This article introduced the potential costs brought by open data. Two categories of costs are identified in this article: direct cost and indirect cost. The direct cost of open data can be understood as collecting raw data, preparing data, and maintain the uploaded data. Then the author listed four indirect costs of open data: 1) issue aroused by citizen participation and engagement, 2) difficulty in reaching a sole standard due to unevenness of data provision, 3) tension between government expense and private sector use, and 4) the privatization of open data in private sectors.

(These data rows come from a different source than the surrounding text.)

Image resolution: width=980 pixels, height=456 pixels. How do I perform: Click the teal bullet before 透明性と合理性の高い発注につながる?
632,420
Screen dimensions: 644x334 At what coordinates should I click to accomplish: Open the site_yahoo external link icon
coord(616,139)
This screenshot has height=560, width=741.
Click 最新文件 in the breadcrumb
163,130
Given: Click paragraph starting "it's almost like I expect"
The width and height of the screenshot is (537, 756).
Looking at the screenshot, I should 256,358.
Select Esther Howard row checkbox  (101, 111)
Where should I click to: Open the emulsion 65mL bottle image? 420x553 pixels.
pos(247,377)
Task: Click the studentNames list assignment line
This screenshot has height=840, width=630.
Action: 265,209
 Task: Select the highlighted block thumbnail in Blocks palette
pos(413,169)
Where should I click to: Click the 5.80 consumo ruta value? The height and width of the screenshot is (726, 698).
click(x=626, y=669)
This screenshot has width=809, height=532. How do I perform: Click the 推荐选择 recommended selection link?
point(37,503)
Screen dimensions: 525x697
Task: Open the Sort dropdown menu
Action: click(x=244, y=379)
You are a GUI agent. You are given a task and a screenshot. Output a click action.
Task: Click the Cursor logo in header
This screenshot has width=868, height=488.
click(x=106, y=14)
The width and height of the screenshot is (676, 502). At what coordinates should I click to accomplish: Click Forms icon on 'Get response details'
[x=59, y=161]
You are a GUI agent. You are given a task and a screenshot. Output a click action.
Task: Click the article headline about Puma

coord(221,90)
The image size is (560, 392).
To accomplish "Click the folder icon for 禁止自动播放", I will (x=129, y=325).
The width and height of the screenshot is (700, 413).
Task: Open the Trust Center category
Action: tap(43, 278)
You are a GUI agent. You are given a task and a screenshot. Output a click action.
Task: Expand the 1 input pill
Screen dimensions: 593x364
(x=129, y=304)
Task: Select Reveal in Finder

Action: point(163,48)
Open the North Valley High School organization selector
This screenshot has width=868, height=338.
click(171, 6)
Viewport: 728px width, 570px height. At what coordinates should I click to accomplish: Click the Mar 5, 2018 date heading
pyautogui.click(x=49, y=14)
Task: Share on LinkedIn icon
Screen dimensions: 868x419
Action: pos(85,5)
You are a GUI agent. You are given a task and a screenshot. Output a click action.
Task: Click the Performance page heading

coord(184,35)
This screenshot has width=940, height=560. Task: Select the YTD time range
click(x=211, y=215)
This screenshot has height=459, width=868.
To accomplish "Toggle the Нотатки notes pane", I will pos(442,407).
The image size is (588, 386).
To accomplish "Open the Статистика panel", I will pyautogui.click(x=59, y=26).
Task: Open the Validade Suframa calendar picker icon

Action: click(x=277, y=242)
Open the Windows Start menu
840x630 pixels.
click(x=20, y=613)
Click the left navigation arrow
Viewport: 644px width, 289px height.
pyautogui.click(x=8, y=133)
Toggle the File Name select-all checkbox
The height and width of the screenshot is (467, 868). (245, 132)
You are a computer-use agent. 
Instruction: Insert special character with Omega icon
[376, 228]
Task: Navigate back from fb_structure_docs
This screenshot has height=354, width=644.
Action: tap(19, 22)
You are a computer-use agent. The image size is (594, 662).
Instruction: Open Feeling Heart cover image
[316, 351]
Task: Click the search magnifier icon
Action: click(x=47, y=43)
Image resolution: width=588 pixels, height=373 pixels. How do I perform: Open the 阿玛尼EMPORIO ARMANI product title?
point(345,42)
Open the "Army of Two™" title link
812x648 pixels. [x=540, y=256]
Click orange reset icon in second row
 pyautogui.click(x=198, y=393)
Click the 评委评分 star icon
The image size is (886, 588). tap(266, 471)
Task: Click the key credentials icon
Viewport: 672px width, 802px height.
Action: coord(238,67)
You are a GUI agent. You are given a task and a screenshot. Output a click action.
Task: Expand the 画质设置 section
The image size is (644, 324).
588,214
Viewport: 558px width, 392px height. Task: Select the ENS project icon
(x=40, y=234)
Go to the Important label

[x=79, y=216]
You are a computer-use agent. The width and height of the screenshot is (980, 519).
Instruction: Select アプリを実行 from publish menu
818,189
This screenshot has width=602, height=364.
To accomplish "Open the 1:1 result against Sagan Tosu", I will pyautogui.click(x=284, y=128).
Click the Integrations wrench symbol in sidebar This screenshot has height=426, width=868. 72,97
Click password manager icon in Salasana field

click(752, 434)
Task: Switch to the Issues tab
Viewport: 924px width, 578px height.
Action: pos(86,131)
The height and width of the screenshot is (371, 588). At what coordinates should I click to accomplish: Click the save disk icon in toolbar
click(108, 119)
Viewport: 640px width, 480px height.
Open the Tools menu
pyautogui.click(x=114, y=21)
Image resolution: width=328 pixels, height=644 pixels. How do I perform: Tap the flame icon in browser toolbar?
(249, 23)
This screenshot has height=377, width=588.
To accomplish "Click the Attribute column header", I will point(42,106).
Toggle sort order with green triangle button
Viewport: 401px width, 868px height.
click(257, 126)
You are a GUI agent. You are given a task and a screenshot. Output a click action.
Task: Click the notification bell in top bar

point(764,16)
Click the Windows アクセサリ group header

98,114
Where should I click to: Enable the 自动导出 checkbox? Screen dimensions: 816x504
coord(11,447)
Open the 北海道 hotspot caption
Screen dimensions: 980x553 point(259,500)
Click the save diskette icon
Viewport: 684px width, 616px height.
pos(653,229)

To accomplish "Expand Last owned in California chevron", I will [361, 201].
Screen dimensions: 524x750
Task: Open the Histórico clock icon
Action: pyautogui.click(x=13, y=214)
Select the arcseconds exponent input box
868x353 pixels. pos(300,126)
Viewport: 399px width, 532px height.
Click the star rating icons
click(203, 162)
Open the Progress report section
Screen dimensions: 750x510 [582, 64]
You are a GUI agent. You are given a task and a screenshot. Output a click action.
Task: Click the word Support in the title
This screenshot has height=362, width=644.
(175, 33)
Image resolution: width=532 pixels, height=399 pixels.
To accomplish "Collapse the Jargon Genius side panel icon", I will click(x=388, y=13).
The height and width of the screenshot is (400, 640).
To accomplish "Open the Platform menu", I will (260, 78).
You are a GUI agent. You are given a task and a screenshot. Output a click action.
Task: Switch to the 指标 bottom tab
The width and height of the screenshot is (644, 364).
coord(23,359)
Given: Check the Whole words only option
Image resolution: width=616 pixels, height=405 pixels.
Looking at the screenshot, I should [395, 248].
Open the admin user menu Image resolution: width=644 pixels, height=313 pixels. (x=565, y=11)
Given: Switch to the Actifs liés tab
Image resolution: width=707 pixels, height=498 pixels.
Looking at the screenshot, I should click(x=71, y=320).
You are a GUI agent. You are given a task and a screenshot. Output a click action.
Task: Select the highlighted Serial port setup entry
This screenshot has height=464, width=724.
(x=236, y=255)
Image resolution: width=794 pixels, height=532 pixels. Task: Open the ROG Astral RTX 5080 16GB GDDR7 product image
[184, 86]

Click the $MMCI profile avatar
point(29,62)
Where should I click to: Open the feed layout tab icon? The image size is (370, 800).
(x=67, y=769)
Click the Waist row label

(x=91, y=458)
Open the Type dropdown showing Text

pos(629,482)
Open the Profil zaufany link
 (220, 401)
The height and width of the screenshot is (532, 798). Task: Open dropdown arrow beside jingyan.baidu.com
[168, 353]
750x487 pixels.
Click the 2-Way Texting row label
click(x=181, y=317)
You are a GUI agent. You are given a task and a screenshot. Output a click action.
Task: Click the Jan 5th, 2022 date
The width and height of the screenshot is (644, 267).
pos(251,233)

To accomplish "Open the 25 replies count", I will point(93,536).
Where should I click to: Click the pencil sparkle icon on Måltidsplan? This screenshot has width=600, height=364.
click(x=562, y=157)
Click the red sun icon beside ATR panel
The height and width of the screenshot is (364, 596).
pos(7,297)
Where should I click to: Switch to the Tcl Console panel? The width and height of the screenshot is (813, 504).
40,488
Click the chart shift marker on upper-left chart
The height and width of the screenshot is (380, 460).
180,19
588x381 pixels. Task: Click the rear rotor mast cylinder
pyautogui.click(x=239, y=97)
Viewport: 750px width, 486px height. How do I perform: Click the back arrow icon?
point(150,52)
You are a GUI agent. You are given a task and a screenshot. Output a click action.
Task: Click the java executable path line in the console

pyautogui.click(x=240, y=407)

I am very interested in the privacy issue in open data due to previous experience with crime datasets. In one previous project, I worked with Toronto Crime Datasets from its government open data portal, and I found out in the data acknowledgement that those points data have all been calculated by certain algorithm so that they won’t necessarily represent the true location of each events. Since this data is available to everyone who have access to the internet, I understand that this calculation is for privacy protection. This little change did not impact much to my project. However, what if some researches really need these kinds of information? Should the government giving out the raw data despite the privacy issue? What rationale should they use in terms of considering giving out sensitive datasets? To me, this is a dilemma of open data should be open or not, and the rationale of this question might also differ between different area or territories.

  site admin

    Crime data always has problems of accuracy (see the critiques of the FBI’s crime database). Mostly those are problems in attributional accuracy. Geographic masking is used to distort the location so the data is still usable for research. Still, you’re right–this is one of the tensions in privacy in open data.